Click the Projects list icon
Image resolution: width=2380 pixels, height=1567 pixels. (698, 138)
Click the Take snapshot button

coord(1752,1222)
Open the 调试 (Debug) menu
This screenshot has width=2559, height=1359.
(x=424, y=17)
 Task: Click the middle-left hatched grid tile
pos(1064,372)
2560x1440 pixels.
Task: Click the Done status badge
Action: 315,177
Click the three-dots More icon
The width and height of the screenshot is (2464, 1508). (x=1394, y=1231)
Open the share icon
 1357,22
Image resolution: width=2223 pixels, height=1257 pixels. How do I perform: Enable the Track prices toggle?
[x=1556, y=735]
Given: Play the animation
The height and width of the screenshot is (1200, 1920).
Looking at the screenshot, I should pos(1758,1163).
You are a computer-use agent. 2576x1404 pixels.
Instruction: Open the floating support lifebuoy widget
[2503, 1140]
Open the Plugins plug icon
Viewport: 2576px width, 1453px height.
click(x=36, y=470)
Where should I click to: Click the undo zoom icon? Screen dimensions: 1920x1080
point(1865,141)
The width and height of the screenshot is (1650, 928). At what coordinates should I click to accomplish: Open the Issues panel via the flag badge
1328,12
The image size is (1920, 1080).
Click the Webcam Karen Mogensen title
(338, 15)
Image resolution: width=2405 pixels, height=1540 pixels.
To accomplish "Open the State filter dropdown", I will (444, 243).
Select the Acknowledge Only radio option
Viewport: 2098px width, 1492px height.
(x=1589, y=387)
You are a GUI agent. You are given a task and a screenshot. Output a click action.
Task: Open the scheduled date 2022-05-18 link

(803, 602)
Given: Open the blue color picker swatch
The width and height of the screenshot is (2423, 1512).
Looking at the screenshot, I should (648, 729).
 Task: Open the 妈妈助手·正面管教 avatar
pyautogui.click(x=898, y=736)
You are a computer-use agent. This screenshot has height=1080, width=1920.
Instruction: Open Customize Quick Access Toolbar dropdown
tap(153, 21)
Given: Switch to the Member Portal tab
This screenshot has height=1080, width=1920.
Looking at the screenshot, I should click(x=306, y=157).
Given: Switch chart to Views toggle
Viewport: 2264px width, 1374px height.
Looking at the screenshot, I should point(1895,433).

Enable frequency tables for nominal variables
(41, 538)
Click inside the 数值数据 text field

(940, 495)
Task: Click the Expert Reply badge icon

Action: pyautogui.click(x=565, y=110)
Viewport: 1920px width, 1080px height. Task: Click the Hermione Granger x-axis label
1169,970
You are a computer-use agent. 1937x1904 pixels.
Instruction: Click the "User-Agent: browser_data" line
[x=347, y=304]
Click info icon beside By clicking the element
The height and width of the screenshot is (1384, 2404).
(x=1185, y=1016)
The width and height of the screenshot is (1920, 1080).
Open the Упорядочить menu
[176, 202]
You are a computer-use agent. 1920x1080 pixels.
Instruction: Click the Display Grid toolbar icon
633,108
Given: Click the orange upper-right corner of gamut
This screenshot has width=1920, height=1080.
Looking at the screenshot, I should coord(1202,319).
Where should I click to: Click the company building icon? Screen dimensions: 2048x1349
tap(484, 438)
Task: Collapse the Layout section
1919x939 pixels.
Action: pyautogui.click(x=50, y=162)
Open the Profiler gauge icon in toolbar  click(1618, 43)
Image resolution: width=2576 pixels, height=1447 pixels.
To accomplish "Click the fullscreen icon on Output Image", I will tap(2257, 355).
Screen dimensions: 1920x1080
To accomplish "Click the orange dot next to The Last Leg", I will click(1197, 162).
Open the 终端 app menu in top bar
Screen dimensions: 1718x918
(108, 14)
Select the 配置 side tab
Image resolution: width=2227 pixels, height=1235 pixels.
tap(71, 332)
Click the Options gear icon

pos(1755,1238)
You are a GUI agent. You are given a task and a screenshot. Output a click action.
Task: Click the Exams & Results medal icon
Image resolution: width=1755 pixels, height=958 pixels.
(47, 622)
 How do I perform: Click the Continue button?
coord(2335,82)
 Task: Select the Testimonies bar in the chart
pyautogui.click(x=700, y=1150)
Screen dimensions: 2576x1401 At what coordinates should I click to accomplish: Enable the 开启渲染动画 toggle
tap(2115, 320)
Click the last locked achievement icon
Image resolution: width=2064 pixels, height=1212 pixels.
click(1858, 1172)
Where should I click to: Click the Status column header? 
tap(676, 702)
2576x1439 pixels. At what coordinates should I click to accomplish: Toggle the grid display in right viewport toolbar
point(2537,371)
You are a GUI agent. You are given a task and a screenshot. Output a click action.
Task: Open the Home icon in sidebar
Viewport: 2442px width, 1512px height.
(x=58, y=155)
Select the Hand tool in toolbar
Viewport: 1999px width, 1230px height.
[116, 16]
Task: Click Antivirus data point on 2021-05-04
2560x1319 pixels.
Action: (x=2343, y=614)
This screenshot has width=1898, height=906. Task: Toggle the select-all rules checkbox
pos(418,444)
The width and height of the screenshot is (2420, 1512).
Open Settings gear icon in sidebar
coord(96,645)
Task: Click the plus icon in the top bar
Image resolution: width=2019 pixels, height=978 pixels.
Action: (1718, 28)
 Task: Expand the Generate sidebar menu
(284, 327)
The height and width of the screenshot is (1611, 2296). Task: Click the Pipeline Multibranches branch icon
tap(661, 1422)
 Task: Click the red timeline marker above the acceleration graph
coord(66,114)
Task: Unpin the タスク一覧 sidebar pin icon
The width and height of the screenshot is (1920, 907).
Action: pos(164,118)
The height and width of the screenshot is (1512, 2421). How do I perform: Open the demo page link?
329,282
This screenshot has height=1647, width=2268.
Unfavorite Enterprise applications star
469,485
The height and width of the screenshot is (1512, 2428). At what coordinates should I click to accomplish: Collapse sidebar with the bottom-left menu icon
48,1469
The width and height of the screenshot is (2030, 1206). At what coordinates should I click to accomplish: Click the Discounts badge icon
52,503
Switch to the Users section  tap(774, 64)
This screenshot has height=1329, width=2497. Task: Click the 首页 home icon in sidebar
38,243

____________

→ REQUIRED ACTION
Show all lines in the preceding material that have "Switch" in them.

→ FINISHED EXERCISE
Given: Switch to the Member Portal tab
Given: Switch chart to Views toggle
Switch to the Users section  tap(774, 64)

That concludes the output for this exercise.